The Voice of Bates College Since 1873

The Bates Student

The Voice of Bates College Since 1873

The Bates Student

The Voice of Bates College Since 1873

The Bates Student

Who is Clayton Spencer?


Clayton Spencer is a name immediately familiar to anyone who knows Bates College. She is Bates’ eighth president as well as a great fundraiser, but we want to know more about the lady behind Bates and how she got here.

Growing up in the South, Spencer’s father was president of two different colleges. Living on these campuses exposed Spencer to new ideas and passions. She remarks, “growing up on a college campus in a small town was fabulous because every time a speaker or visitor came to campus they would come to our house for dinner, and I was very fascinated with the adult conversations…”

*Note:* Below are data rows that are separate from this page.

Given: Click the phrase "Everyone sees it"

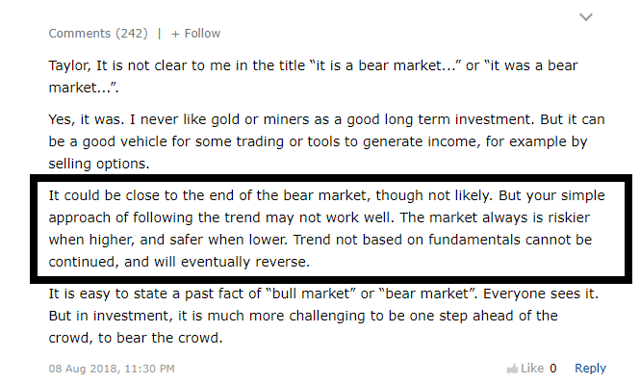Looking at the screenshot, I should [540, 294].
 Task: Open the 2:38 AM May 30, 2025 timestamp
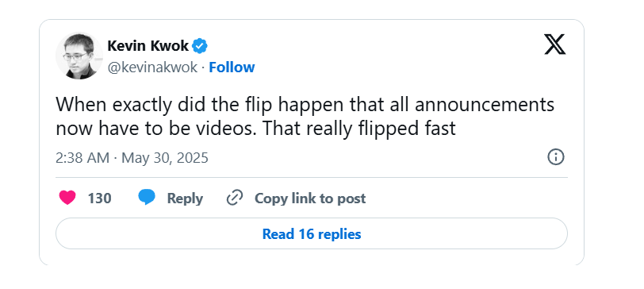(x=132, y=158)
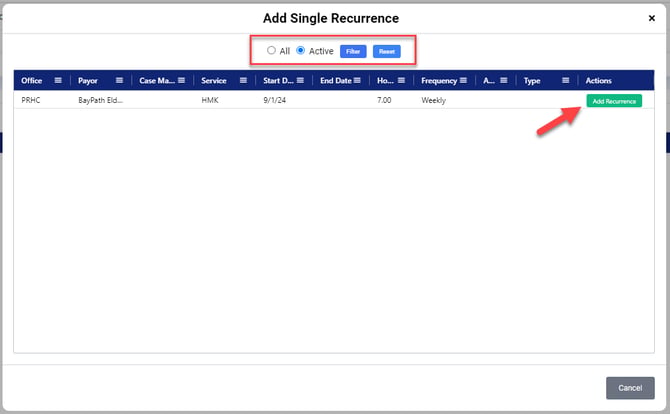Close the dialog with the X button
Screen dimensions: 670x414
point(652,18)

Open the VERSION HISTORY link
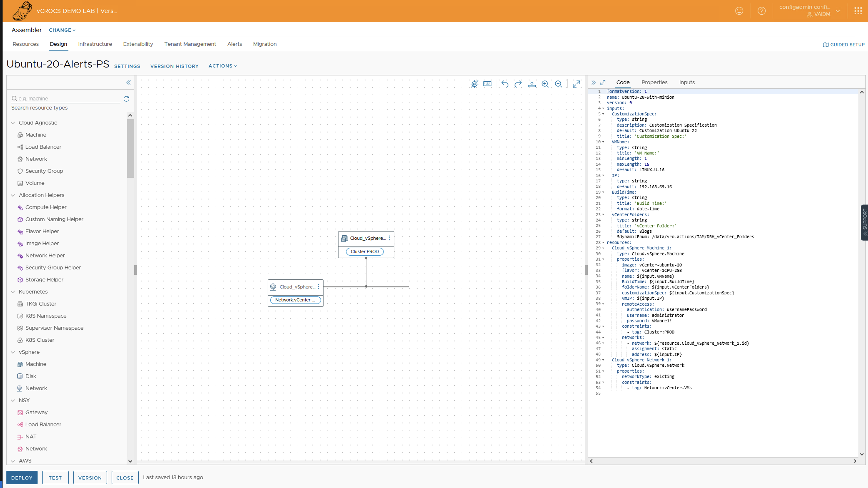tap(174, 66)
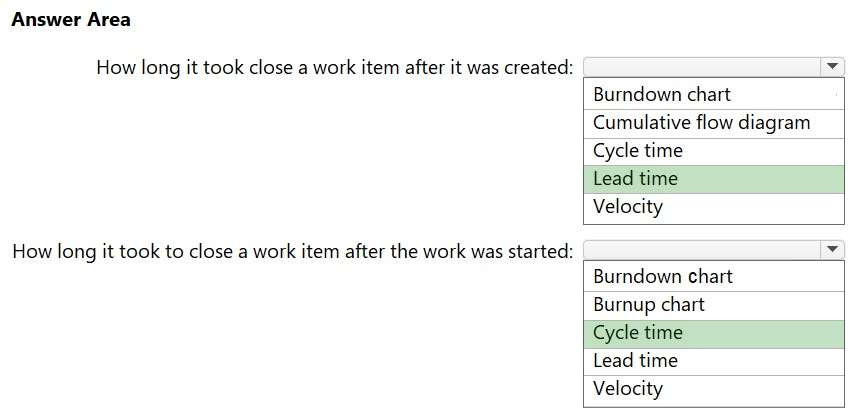Choose Velocity in the first dropdown list
The image size is (860, 419).
point(628,207)
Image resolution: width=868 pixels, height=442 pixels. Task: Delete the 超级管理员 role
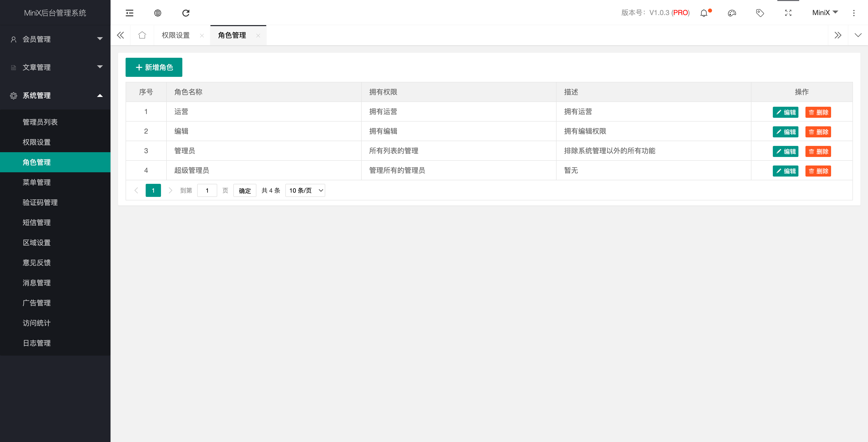point(818,171)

When it came time for college, Spencer knew she wanted to go to an institution that valued the liberal arts style of education. “I grew up with a model: you went to a liberal arts college for college, because you wanted the close relationship with faculty, and then in graduate or professional school, go to the best one you can find, right?” Spencer tells.

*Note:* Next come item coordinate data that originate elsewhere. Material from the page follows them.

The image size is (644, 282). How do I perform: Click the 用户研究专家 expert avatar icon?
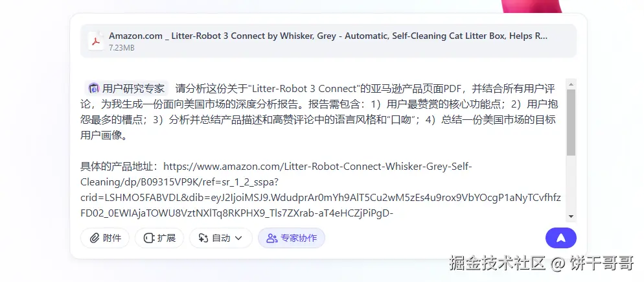point(94,88)
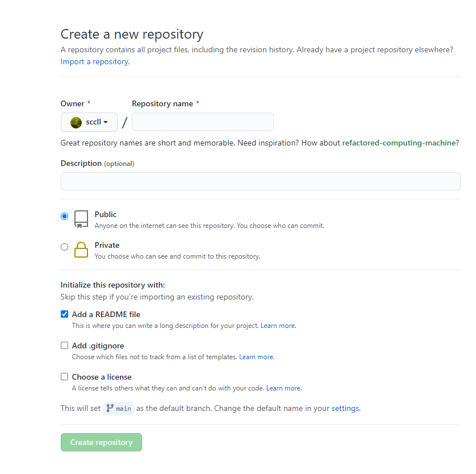
Task: Tick the Choose a license checkbox
Action: pyautogui.click(x=64, y=377)
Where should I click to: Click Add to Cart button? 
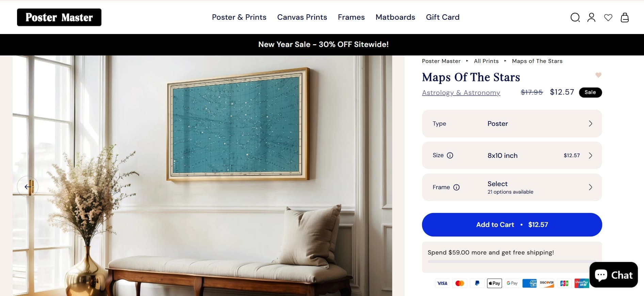[x=512, y=225]
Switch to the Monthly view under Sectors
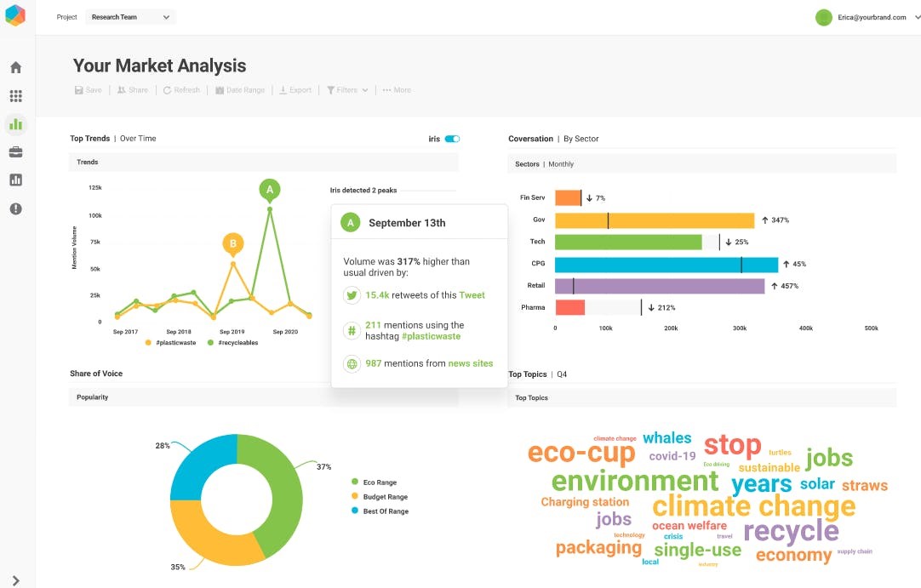Viewport: 921px width, 588px height. 559,163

Williams College provided her  wtih a positive undergraduate education, one marked by close faculty relationships and the liberal arts style of education for which she was looking. Oxford University, which exposed her to a different type of learning style, was next on the educational docket.

After spending the first twenty-five years of her life on college or university campuses, Spencer believed she would pursue a career as an academic. Instead, she pivoted in her career path, opting for law school after Oxford University.

“I grew up thinking I’d be a straight academic, and then I became so interested in the world that it felt like law was a better choice for me. But even when I went to law school, I said that I wanted to work in education, and I imagined that I might want to be a university general counsel,” she notes. She worked her first year out of Yale law school as a clerk, then at a firm doing litigation, and finally as a federal prosecutor.

“Those were all good experiences that, in one sense, toughened me up as a professional, but I also knew deep in my heart that it wasn’t purposeful work for me. It wasn’t work that was aligned with who I am. So, I really came alive when I left being a prosecutor and went to Washington and was chief education counsel for Senator Kennedy—that was fabulous, because that was the intersection of law and education…” admits Spencer.

After working in Washington in the Senate at the junction of law and education, she and her family, moved back up to Boston where she was offered a consulting job by the Head of Government Relations and Communications at Harvard.

Her stint at Harvard lasted fifteen years and was “pure joy” with the trials and tribulations that any job has. Working there allowed her to use the skills learned on Capitol Hill, but also provided an avenue for her to be around higher education again, the flow of ideas. According to Spencer, most jobs have a shelf life, so when the fifteen-year mark at Harvard came around, she started looking for a new challenge.

But why Bates? Why go back to the small liberal arts world when you have already gotten acclimated to places like Oxford, Yale, and Harvard?

In her own words Spencer notes, “I have an irrational passion for Maine. I love Maine…For me, New England had always had a romance to it, and once you’re in New England, then you pick the most romantic state: it’s this big, naturally beautiful state with mountains and ocean and moose…I’m a cliché. I’m a summer person who thought Maine was all about those summer experiences, and of course, you realize the reality of Maine is much more complex. But as far as I’m concerned, it makes it much more interesting. I had a secret fascination, and compulsion to go to Maine, and everybody knew this about me.”

Spencer, the southerner turned Mainer, knew she wanted to make a life for herself in this corner of New England. When the position for President of Bates opened, she jumped at the chance.

“What is best about Bates long predated me,” she notes. “But my job is to bring strength to strength, to make the institution stronger by the time I leave than it was when I got here in a variety of ways, and hopefully to have joy and colleagueship while that’s going on.”